As the title suggests, this album contains several pieces for small ensembles of varied instrumentation, two of which include clarinet. The first work, A Sheaf of Times, is a septet broken into three-movements composed for violin, cello, flute, clarinet, percussion, harp, and piano. The piece is intended to be a sonic representation of many tempos existing simultaneously. The work is skillfully performed by HELIX! New Music Ensemble from Rutgers University, with Paul Hoffmann conducting and Christopher Summer playing both clarinet and bass clarinet. The first movement is a compelling blend of light, atmospheric interjections, and driving percussive lines from each performer. Summer handles the character changes and extended clarinet techniques expertly with a clear, focused tone. The listener can hear each member of the ensemble moving at different tempi in reference to the different times existing. The second movement provides a necessary contrast in energy as the ensemble moves in tandem in a more lyrical, atmospheric style. The ensemble is well balanced with each member coming out of the texture as needed. Finally, the third movement returns to a more frantic energy like the first, but now colored by the grouped chords of the second. This movement is a little more elegant, with instrumentalists playing in small groups, rather than the chaos of seven separate lines.

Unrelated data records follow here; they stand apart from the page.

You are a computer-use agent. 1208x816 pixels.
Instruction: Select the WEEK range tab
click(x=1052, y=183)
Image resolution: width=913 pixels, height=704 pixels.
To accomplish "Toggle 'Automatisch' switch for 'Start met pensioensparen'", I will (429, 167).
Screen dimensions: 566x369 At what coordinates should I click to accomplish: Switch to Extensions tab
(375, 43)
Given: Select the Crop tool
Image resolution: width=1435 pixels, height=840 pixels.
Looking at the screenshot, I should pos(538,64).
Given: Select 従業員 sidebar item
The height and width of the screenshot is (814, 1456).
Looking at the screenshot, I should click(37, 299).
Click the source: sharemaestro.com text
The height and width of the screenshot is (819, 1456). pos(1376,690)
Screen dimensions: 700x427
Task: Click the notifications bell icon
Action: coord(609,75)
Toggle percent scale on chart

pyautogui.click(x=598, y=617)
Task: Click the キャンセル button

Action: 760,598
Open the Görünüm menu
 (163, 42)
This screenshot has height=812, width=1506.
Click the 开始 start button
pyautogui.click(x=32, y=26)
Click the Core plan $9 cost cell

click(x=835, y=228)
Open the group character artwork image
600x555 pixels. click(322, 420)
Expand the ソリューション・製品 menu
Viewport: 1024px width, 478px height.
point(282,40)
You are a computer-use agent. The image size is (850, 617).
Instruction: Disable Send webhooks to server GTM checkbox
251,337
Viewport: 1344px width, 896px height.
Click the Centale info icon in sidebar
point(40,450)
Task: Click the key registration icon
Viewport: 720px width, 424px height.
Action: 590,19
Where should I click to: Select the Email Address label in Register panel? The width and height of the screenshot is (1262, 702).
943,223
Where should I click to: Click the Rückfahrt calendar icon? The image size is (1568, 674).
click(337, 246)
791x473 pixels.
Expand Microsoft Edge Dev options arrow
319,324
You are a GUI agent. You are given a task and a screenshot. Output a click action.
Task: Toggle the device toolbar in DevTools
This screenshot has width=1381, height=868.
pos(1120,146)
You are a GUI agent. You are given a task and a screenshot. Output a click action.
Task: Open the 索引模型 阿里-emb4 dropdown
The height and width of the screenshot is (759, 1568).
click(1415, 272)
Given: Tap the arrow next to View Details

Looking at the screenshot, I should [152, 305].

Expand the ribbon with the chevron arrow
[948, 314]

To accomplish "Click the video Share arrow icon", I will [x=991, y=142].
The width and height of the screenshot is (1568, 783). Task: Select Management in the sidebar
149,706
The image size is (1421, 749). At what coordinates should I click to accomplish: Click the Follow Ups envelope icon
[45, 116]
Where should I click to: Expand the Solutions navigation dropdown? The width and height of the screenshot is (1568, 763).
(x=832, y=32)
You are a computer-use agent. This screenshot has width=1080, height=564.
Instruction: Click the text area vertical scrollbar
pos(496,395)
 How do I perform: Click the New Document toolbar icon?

The second piece on Synchronies that features clarinet is Messages from Ortigia composed for bass flute, bass clarinet, viola, harp, and hexaphonic electronic sounds. The work refers to the small island of Ortigia near the Sicilian city of Syracuse, where it is speculated that Archimedes probably lived. Throughout the work the listener can hear extreme variations in style, texture, and energy. It moves from pointillistic, complex sections with each instrumentalist playing individually to serene, chordal motion made up of duos and trios within the ensemble. This conveys the multifaceted history of this ancient place. The bass clarinetist performing this work is Paulo Ravaglia, who perfectly captures the changes in mode and style all while providing a lovely, low reed sound. His light articulation, and artistic use of phrasing are admirable.
Dashow’s other works on this album all involve computer or electroacoustic sounds combined with other live instruments. Overall, it is a compelling album that demonstrates ways in which electroacoustics can be used in chamber works.